**Soal Latihan:**
[1] Kembalikan bagian teks bacaan tentang klarifikasi SPBU 64.786.12 tanpa perubahan, dimulai pada kata-kata "Hasil identifikasi melalui" dan diakhiri setelah kata-kata "dan menghormati narasumber.".
[2] Tentukan apakah setiap pernyataan berikut sesuai dengan teks bacaan tentang klarifikasi SPBU 64.786.12. Jawab ya atau tidak, disertai kutipan persis dari teks yang menjadi penentunya. (a) Nomor WhatsApp tak dikenal menghubungi Pimpinan Redaksi TargetOperasi.id setelah artikel sanggahan beredar. (b) Identifikasi melalui aplikasi Getcontact menunjukkan inisial FD. (c) Budhi Gautama menyatakan bahwa hak koreksi dan hak jawab boleh disampaikan kepada media mana pun.

**Teks Bacaan:**

Tidak adanya bukti autentik ini memunculkan keraguan publik mengenai keabsahan narasi sanggahan tersebut.
Nomor WA Mencurigakan Muncul Sebelum Klarifikasi Dipublikasikan
Sebelum artikel sanggahan itu beredar, sebuah nomor WhatsApp tak dikenal menghubungi Pimpinan Redaksi TargetOperasi.id dengan nada memaksa agar media tersebut tidak memberitakan SPBU 64.786.12.
Hasil identifikasi melalui aplikasi Getcontact menunjukkan inisial FD, nama yang sama yang juga muncul dalam grup yang menyebarkan tautan klarifikasi versi jurnalpolisi.id.
Dalam percakapan WA tersebut, pengirim bahkan meminta agar isu “digeser ke SPBU lain”. Ketika redaksi merespons singkat — “Jika bersih, kenapa risih?” — komunikasi justru berubah menjadi tidak etis.
Pengirim kemudian mengeluarkan kalimat bernada kasar:
> “Eh babi, jangan cari masalah terus di kampung orang. Bangsat. Kalau punya nyali ketemu di Sintang.”
Perilaku semacam ini jelas bertentangan dengan Kode Etik Jurnalistik, yang mewajibkan wartawan bersikap santun, profesional, dan menghormati narasumber.
Pendapat Budhi Gautama (Pembina DPD AWI Kalbar): Hak Jawab & Hak Koreksi Tidak Bisa Diajukan ke Media Lain
Pembina DPD AWI Kalimantan Barat, Budhi Gautama, menegaskan bahwa klarifikasi yang dipublikasikan jurnalpolisi.id merupakan tindakan “salah kamar”, karena tidak sesuai ketentuan Undang-Undang Pers.
Menurut Budhi:
> “Hak koreksi dan hak jawab harus disampaikan langsung kepada media yang memberitakan, bukan kepada media lain yang tidak memuat berita awal. Jika bukan pihak SPBU yang menyampaikan, maka klarifikasi itu tidak sah secara etik maupun administrasi.”
Budhi menambahkan bahwa publikasi klarifikasi oleh media yang tidak berwenang, tanpa dokumen resmi, serta tanpa proses verifikasi, merupakan pelanggaran serius terhadap prinsip akurasi dan profesionalitas pers.

**Isi Data:**
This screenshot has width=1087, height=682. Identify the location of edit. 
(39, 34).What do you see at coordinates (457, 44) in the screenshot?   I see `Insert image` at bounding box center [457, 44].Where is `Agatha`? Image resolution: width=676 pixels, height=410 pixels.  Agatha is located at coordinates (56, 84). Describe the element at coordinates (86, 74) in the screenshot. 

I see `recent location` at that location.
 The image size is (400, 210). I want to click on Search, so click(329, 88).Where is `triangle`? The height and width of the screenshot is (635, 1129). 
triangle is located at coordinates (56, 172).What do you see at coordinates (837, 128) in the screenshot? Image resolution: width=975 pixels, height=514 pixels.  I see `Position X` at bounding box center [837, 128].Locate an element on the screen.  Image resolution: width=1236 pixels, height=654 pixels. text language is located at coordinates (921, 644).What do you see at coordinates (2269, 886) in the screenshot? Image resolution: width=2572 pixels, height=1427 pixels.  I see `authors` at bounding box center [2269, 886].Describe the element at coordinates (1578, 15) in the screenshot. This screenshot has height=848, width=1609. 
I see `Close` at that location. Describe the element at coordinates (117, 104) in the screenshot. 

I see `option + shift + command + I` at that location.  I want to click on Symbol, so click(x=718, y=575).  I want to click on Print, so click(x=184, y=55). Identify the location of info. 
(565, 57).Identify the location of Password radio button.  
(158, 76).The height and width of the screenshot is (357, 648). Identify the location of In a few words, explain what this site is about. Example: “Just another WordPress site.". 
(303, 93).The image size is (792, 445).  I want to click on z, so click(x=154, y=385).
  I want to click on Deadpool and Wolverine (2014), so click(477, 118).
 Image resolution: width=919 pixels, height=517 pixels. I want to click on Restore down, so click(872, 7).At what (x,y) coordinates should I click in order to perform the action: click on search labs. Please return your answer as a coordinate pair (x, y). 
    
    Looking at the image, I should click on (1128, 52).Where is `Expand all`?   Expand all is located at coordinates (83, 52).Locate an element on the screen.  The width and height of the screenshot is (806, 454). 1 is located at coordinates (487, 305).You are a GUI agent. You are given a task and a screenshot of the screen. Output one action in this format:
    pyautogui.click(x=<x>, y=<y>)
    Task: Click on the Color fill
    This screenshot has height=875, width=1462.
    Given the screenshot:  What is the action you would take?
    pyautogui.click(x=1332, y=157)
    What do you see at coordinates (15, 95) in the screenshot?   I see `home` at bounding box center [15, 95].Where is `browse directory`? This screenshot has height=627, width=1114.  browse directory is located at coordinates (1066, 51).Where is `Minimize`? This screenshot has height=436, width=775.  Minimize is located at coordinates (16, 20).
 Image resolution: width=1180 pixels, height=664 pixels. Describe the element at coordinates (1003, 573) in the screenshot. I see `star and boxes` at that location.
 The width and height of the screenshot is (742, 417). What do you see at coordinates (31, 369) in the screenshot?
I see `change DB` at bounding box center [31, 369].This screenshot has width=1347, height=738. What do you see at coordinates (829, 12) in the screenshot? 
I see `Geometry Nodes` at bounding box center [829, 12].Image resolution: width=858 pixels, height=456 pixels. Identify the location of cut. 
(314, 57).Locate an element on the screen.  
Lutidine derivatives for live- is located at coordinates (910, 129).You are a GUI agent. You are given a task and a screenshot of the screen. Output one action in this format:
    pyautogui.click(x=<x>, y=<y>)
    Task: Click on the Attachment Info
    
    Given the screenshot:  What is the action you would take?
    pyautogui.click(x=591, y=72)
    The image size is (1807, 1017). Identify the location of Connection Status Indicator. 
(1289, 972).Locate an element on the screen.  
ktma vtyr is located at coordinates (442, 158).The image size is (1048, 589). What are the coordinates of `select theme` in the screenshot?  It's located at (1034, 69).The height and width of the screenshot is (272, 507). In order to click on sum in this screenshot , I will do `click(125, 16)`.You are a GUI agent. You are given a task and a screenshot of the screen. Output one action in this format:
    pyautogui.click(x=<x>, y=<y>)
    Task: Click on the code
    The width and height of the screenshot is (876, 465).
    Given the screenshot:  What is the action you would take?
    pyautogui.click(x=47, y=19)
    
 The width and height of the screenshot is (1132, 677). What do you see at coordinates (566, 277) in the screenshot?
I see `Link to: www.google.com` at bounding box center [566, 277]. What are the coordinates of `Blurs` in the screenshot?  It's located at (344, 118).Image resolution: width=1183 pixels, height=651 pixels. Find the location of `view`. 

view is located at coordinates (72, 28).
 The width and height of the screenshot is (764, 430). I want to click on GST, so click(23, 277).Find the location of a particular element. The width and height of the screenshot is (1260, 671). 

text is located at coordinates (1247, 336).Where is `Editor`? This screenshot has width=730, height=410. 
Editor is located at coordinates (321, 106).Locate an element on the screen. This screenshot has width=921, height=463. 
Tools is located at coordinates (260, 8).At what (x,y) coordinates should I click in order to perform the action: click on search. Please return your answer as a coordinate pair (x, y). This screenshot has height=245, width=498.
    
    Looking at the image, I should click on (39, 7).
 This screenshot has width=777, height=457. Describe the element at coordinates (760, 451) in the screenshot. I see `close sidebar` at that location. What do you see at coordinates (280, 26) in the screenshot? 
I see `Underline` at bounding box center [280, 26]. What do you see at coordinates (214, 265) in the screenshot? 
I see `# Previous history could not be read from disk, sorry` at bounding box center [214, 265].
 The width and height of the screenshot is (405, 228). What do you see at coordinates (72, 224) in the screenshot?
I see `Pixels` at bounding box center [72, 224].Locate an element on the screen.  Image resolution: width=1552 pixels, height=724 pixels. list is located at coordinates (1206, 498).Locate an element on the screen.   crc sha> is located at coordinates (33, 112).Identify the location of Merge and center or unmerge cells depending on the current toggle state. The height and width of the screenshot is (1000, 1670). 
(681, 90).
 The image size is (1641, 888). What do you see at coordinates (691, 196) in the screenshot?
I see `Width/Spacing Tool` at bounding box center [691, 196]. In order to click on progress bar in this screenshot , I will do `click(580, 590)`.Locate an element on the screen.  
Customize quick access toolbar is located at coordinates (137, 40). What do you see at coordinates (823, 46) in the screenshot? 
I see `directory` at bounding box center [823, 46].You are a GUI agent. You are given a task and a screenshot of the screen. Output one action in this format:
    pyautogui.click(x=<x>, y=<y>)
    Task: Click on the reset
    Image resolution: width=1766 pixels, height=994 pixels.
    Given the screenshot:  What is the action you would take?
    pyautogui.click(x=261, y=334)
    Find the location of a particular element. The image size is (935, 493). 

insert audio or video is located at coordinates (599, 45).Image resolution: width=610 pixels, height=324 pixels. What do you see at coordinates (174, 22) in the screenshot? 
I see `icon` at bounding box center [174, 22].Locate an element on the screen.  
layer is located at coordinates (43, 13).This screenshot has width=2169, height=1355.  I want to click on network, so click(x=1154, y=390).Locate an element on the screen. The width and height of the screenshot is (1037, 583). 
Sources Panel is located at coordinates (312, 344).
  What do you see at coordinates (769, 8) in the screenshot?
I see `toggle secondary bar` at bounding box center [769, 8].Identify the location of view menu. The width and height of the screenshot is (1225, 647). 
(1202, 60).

**Kunci Jawaban:**
[1]
Hasil identifikasi melalui aplikasi Getcontact menunjukkan inisial FD, nama yang sama yang juga muncul dalam grup yang menyebarkan tautan klarifikasi versi jurnalpolisi.id.
Dalam percakapan WA tersebut, pengirim bahkan meminta agar isu “digeser ke SPBU lain”. Ketika redaksi merespons singkat — “Jika bersih, kenapa risih?” — komunikasi justru berubah menjadi tidak etis.
Pengirim kemudian mengeluarkan kalimat bernada kasar:
> “Eh babi, jangan cari masalah terus di kampung orang. Bangsat. Kalau punya nyali ketemu di Sintang.”
Perilaku semacam ini jelas bertentangan dengan Kode Etik Jurnalistik, yang mewajibkan wartawan bersikap santun, profesional, dan menghormati narasumber.

[2]
(a) Tidak: "Sebelum artikel sanggahan itu beredar, sebuah nomor WhatsApp tak dikenal menghubungi Pimpinan Redaksi TargetOperasi.id"
(b) Ya: "Hasil identifikasi melalui aplikasi Getcontact menunjukkan inisial FD"
(c) Tidak: "Hak koreksi dan hak jawab harus disampaikan langsung kepada media yang memberitakan, bukan kepada media lain yang tidak memuat berita awal."